IRA FLATOW: Wow. So what keeps the spider itself from not flying off on the air when this happens?
SARAH HAN: So the spider does move forward with the web, but it is attached. It’s attached a line of silk to its spinner at the back near its back legs. It’s usually attached to a twig or a branch. So even though it is moving forward with the web, it’s not being flung off into space.
IRA FLATOW: Wow. So how quickly does this happen? And can you give us some idea on a human scale what it would be like for a person?
SARAH HAN: Sure. So the spider is accelerating at around– well, the max we found is 770 meters per second squared. So one way to think about this, if you think about in car ads, they say 0 to 60 in five seconds. Here, this would be 0 to 8,600 miles per hour in five seconds.
IRA FLATOW: Wow.
SARAH HAN: That’s a pretty fast acceleration.
IRA FLATOW: So why would this be more effective than just letting the insect get tangled the traditional way?

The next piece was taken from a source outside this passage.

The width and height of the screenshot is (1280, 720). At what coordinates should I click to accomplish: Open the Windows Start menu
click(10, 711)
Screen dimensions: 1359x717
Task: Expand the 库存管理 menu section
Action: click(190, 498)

SARAH HAN: So the traditional way the insect is tangled, the spider has to get that insect really quickly, usually in just a few seconds, where the insect may struggle free, because it doesn’t want be eaten. With this process, the spider senses the insect, and it often reacts in just fractions of a second. And that lets the web go and starts the tangling process. So it’s like the capture process has been started very quickly and without the spider having to actually cross the web and physically grab the insect.
IRA FLATOW: So it’s safer, then, for the spider.
SARAH HAN: It is safer. And what’s interesting is this family of spiders does not have venom, so maybe that’s another reason that they might have evolved it.
IRA FLATOW: Wow. Let me just say I’m Ira Flatow, and this is Science Friday from WNYC Studios, talking with Sarah Han from University of Akron. What got you interested– this is so fascinating. How do you discover these things?
SARAH HAN: The spider itself?
IRA FLATOW: Yeah, and how it acts and catapults and all that kind of stuff. You have to do a lot of spider observation?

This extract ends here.